When you have implemented and tested the two functions, place them in a file named treetrav.cpp. Include the expected comments, but do not include any other code besides the two function definitions—this is because I will #include your file into my test code.

You may believe that it would be a good idea to provide a function to free up the space held by a binary tree that a client created via your build_tree function. The following should work nicely:

template <typename T> void dispose_tree(Node<T> *t) { if (t) { dispose_tree(t->left); dispose_tree(t->right); delete t; } }

You do not need to provide this function, as my test code takes care of it for you. You probably want to add this code to your test code.

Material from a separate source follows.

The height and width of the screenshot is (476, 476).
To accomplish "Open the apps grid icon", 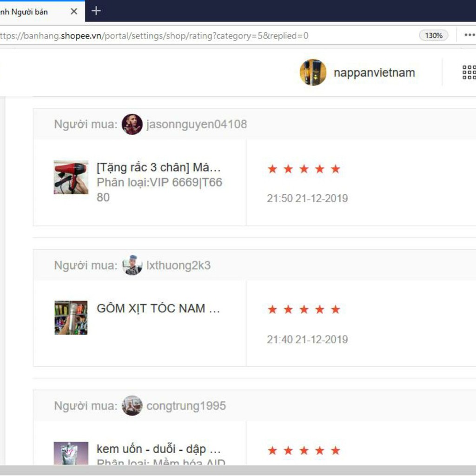I will coord(469,73).
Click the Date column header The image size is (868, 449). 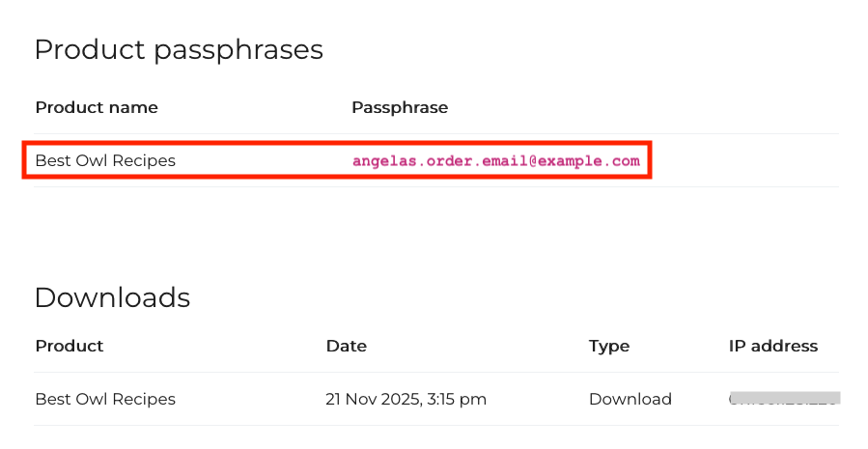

Since it can be challenging to write both draw and build_tree at the same time, I suggest writing draw first. You can use the following code to test your draw function:

Node<int> *sample_tree = new Node<int>(14, new Node<int>(11, new Node<int>(12, nullptr, nullptr), new Node<int>(5, nullptr, nullptr)), new Node<int>(6, nullptr, new Node<int>(5, nullptr, nullptr))); draw_tree(sample_tree);

If your draw function is correct, the above code should display the following:

/[5] /[6] -[14] /[5] \[11] \[12]

Once you get draw working you can use it to verify that your build_tree function is correct. (You also can check your build_tree function by doing preorder and postorder traversals on the tree it returns and comparing the result to the original traversals.)

Submit your completed treetrav.cpp source file to eclass.e.southern.edu.